● PROBLEM REQUIREMENTS
Search the records for the string "computer" and copy every line where it turns up.

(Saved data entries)

· · · · · · ·

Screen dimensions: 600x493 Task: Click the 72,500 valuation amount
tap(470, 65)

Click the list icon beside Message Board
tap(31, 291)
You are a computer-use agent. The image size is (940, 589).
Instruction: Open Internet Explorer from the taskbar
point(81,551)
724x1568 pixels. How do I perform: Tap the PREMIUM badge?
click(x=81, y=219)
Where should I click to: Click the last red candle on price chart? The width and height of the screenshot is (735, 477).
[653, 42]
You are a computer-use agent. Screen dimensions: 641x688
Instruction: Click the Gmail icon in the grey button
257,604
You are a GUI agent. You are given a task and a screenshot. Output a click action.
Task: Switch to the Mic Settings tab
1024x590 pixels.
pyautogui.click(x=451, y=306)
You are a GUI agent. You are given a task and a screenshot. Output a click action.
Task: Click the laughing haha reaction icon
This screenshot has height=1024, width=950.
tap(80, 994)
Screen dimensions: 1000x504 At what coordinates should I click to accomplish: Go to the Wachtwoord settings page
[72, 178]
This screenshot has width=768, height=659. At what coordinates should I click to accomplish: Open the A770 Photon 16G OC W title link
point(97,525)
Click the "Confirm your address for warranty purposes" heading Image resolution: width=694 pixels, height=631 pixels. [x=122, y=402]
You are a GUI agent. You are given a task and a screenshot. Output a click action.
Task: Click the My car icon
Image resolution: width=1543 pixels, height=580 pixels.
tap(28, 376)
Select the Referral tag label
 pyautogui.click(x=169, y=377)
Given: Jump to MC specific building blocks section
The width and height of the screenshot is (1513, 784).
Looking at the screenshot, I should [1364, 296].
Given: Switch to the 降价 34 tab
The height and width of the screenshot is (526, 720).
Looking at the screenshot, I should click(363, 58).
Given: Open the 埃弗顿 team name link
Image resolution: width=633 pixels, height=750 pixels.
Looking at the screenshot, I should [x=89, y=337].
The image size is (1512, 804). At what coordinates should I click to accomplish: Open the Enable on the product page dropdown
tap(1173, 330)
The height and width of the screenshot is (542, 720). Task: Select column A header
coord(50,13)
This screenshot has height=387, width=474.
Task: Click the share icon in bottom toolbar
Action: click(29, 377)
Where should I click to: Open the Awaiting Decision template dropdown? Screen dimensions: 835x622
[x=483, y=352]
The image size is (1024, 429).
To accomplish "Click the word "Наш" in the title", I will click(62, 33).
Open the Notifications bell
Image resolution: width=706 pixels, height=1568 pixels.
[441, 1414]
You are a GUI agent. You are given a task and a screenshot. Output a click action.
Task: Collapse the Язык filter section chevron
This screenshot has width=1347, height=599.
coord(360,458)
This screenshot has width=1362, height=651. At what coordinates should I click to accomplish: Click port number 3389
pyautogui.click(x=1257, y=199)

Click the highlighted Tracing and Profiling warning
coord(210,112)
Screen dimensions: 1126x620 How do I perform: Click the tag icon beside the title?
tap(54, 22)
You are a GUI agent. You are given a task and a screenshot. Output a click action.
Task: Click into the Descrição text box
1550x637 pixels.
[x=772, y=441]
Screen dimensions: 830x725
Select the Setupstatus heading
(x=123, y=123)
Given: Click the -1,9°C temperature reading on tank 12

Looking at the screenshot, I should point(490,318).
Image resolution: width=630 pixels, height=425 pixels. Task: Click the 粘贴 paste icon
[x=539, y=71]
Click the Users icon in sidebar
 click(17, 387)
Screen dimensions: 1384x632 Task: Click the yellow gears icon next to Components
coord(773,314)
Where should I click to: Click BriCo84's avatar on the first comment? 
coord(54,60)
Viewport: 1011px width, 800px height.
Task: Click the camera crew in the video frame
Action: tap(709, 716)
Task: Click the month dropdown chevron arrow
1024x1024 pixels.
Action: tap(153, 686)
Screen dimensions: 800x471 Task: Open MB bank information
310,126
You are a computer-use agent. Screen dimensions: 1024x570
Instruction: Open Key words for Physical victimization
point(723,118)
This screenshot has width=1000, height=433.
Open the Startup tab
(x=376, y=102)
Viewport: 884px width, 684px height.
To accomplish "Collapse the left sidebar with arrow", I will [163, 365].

· · · · · · ·

● TASK RESULT
You are a computer-use agent. The image size is (940, 589).
You are a computer-use agent. Screen dimensions: 641x688
You are a computer-use agent. Screen dimensions: 1024x570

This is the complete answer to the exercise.